The affidavit also provides detailed accounts from Day’s friend Jonathan Riley, who was in Arsenault’s house when Gilday fired the shots, and from a police interview with Day as he recovered at Eastern Maine Medical Center in Bangor.

Day told police that he considered Gilday a nice guy but “a bit odd.” He said he and Gilday acquired drugs for each other and Gilday gave him rides.

Gilday texted Day before the shooting, asking to talk to him about Misty and Linda Linscott’s custody dispute. Day agreed, but saw, when Gilday arrived at the house, that he had a shotgun with him.

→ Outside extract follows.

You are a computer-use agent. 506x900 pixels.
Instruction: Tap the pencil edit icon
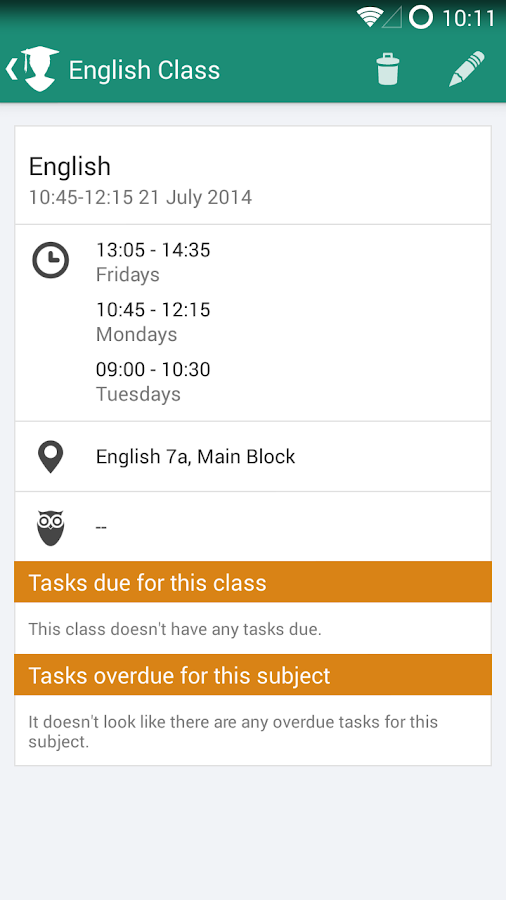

“Mathew closed the door and tried to lock it, but Gilday shot through the door,” Jackson said in the affidavit.

Riley told police that he hid behind the couch in the living room but saw Gilday shoot Day, then Day’s mother as she came out of her bedroom, where she had been sleeping.

“Riley heard Mathew Day pleading with Todd Gilday not to kill them. Todd Gilday responded, ‘I’m going to kill everyone,'” Jackson wrote.

After the shootings, Gilday left the house and drove away, apparently without seeing Riley or firing another shot. Police found the shotgun on Sept. 1 in Levenseller Pond at the Searsmont-Lincolnville town line and traced it back to a Wal-Mart in Bangor, where Gilday bought it in 2012, according to the affidavit.